Begin
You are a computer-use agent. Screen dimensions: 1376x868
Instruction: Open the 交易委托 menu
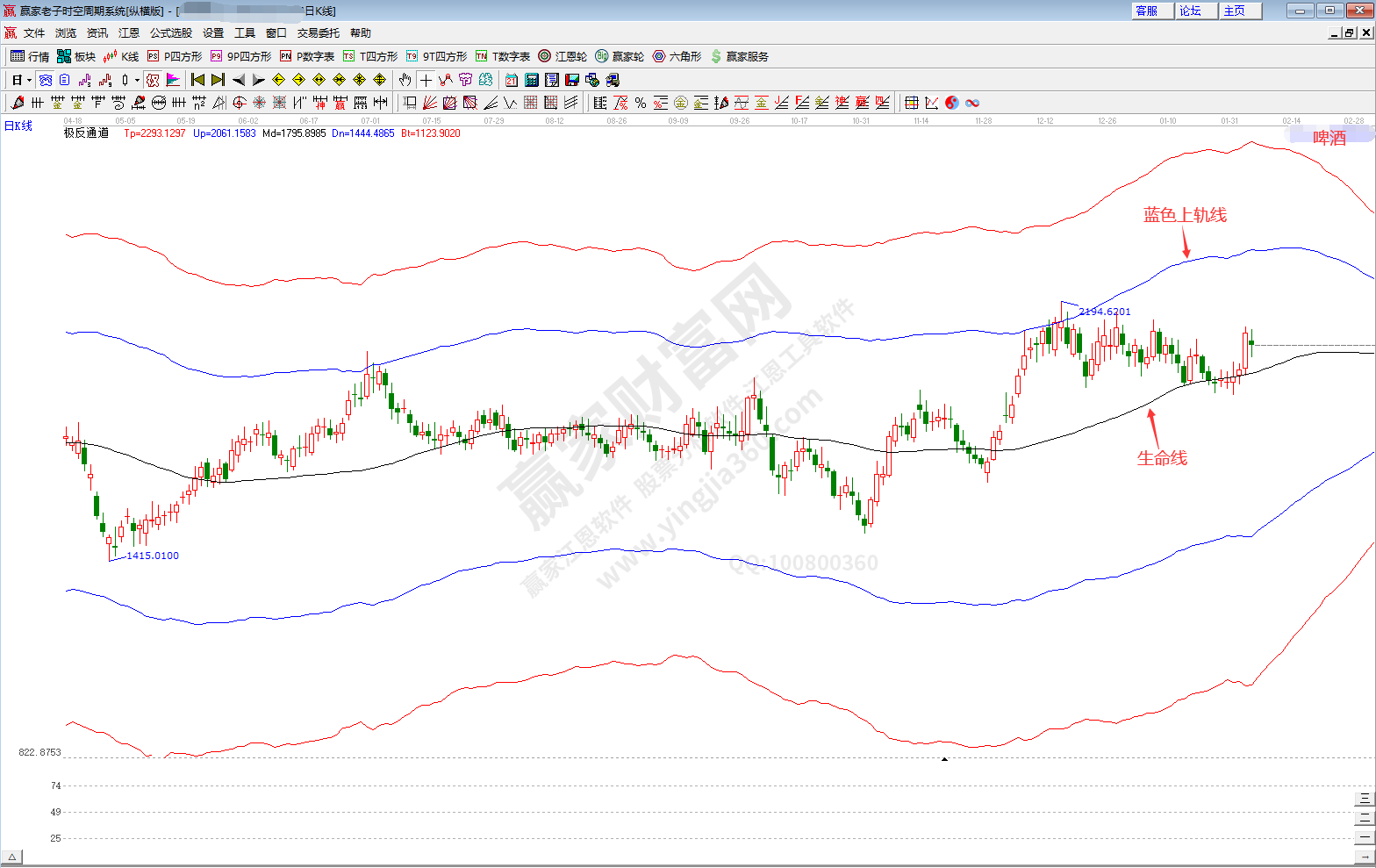318,32
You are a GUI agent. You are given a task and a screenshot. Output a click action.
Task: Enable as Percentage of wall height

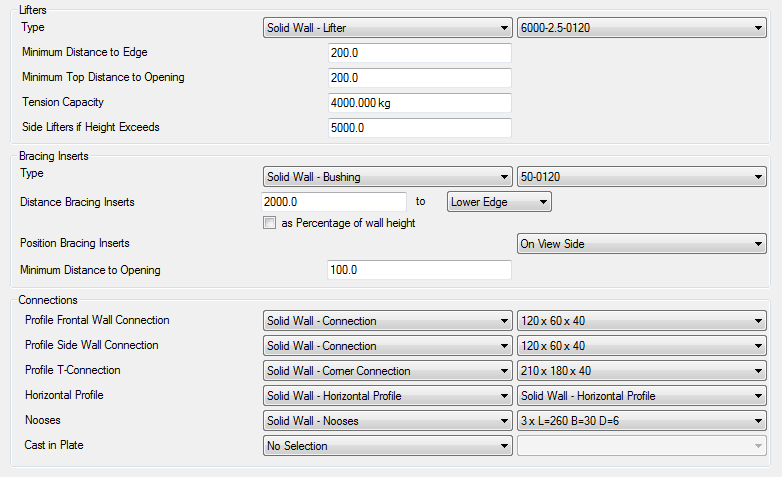click(x=269, y=223)
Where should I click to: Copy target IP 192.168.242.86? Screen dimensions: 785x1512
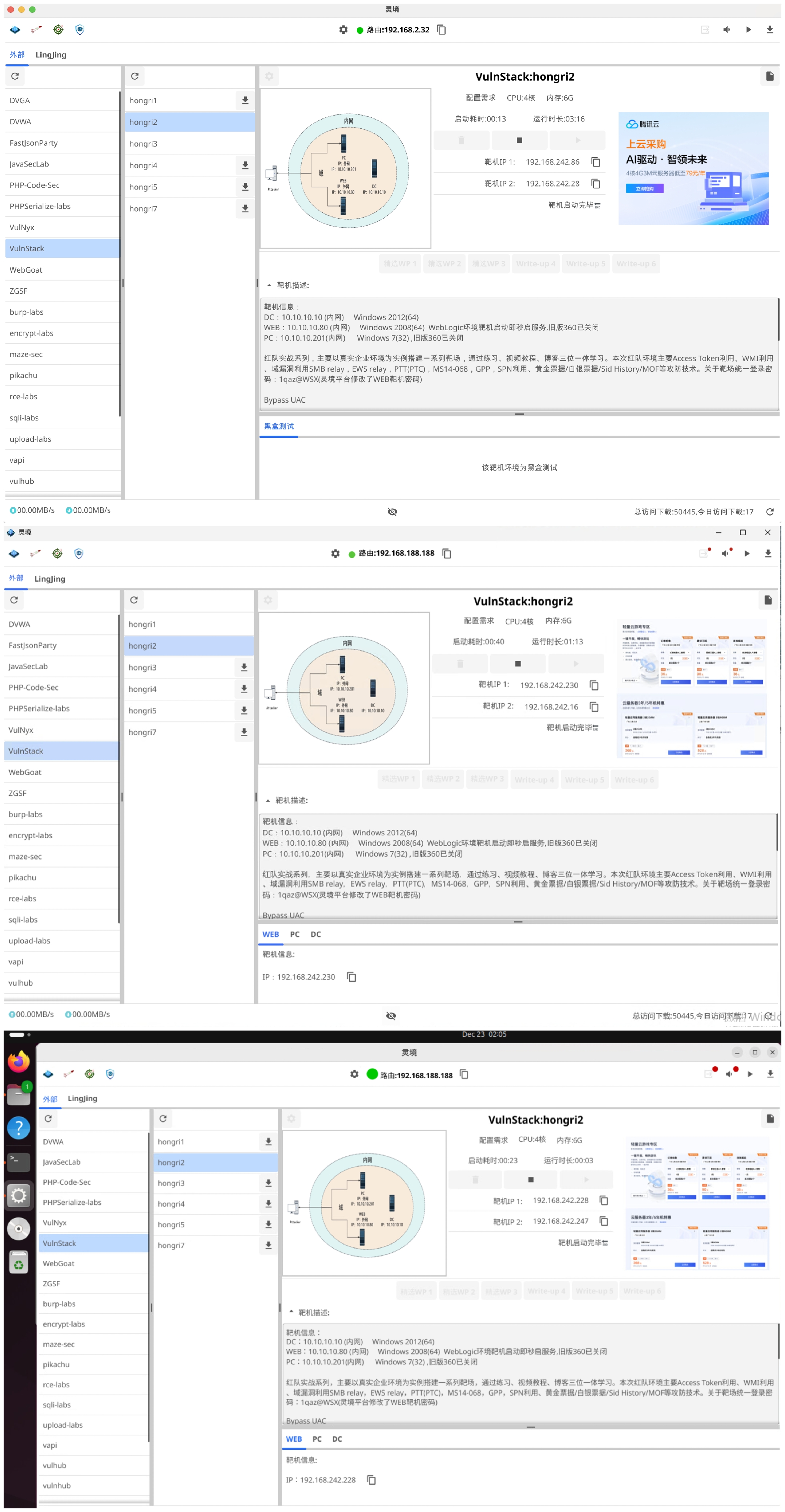coord(596,162)
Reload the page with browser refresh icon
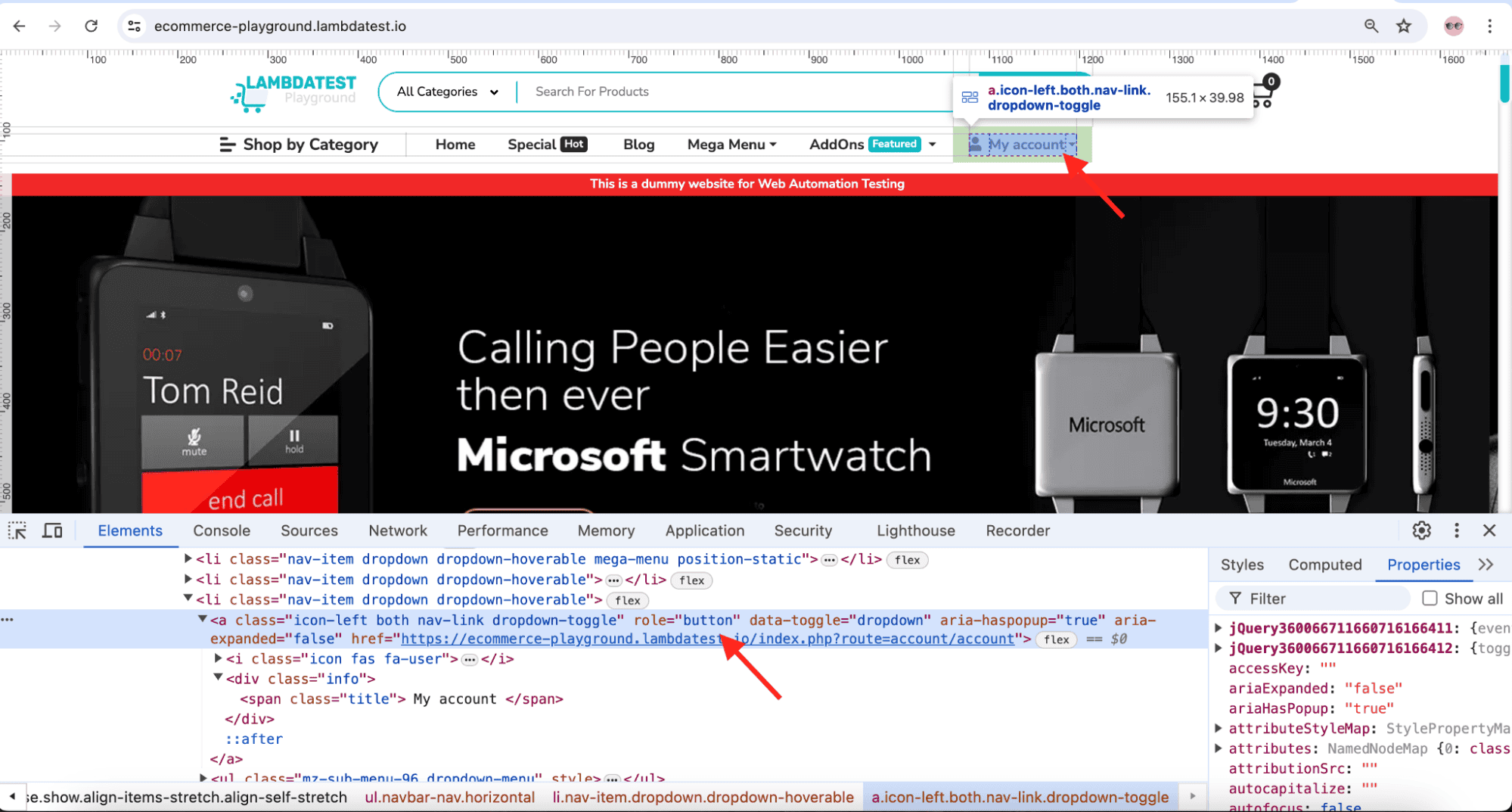1512x812 pixels. (92, 26)
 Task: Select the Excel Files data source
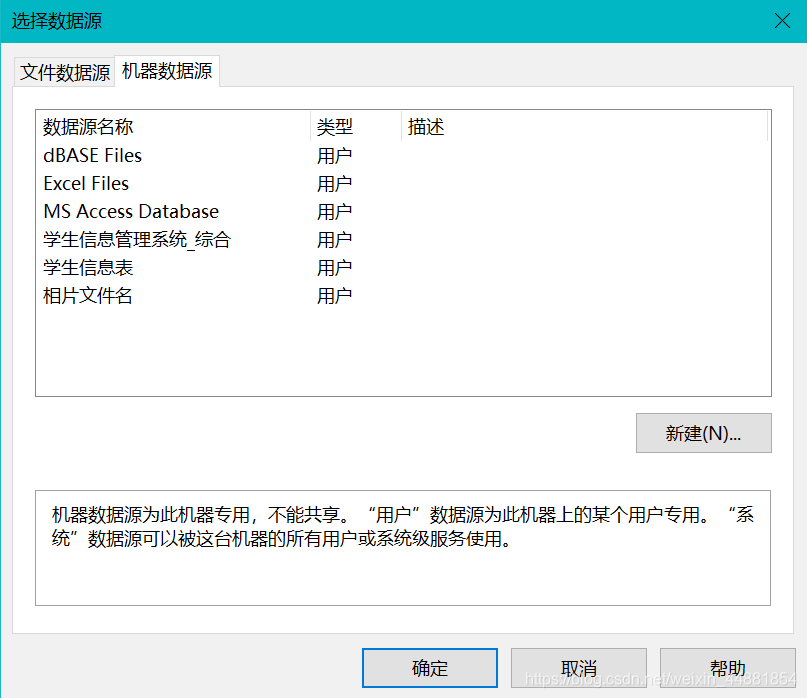tap(85, 183)
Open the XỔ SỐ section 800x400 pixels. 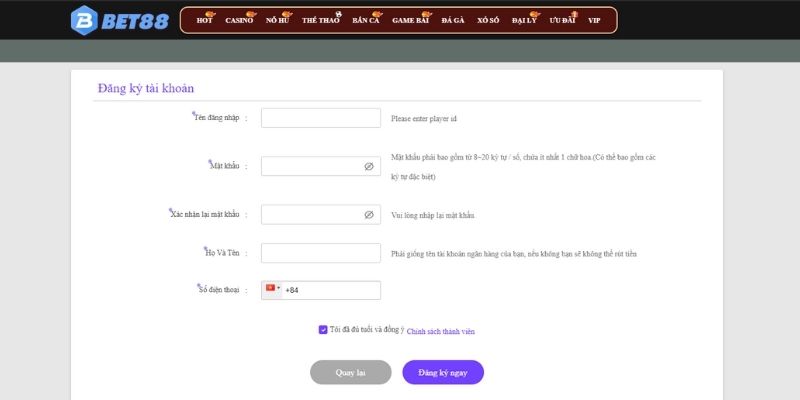(x=488, y=21)
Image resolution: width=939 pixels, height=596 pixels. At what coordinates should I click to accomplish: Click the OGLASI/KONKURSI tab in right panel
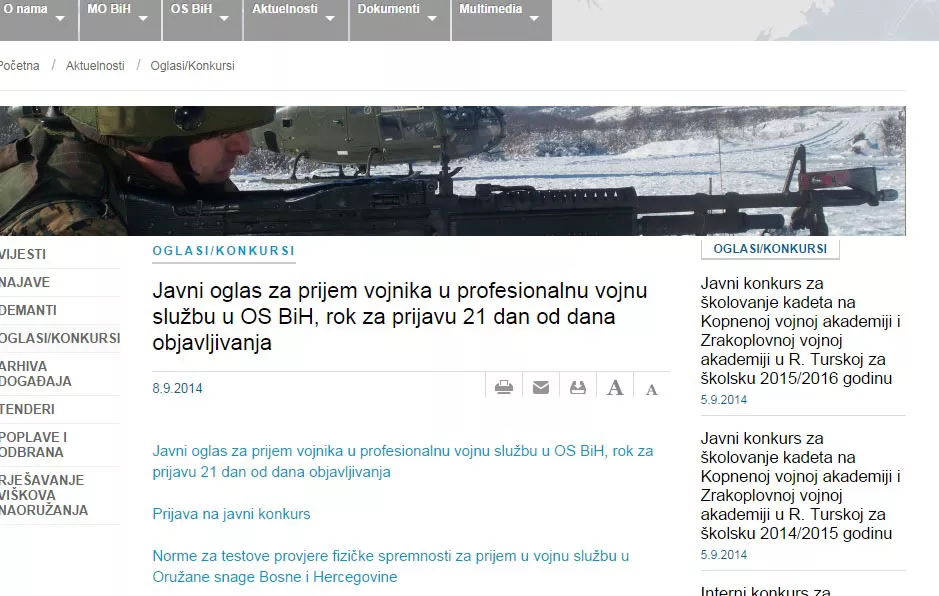point(770,249)
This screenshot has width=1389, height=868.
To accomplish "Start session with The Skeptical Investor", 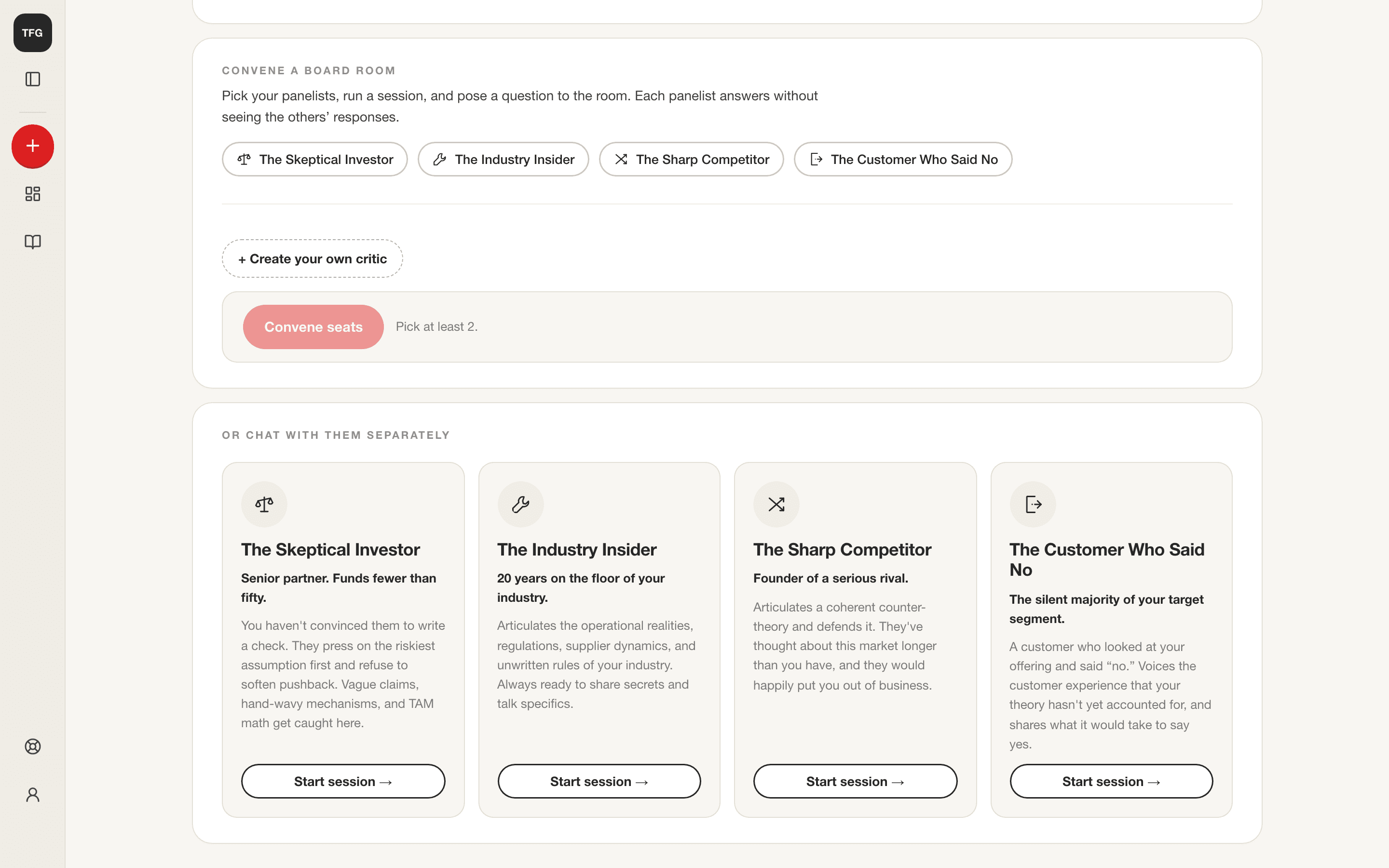I will (x=343, y=781).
End
> _GOAL_
Can you turn the data above, from its first line through the line containing "coord(596,162)", into a JSON list of strings with one string per line, skipping blank lines and leaving out the pictures?

> _TASK RESPONSE_
[
  "You are a computer-use agent. Screen dimensions: 1376x868",
  "Instruction: Open the 交易委托 menu",
  "318,32",
  "You are a GUI agent. You are given a task and a screenshot. Output a click action.",
  "Task: Enable as Percentage of wall height",
  "click(x=269, y=223)",
  "Where should I click to: Copy target IP 192.168.242.86? Screen dimensions: 785x1512",
  "coord(596,162)"
]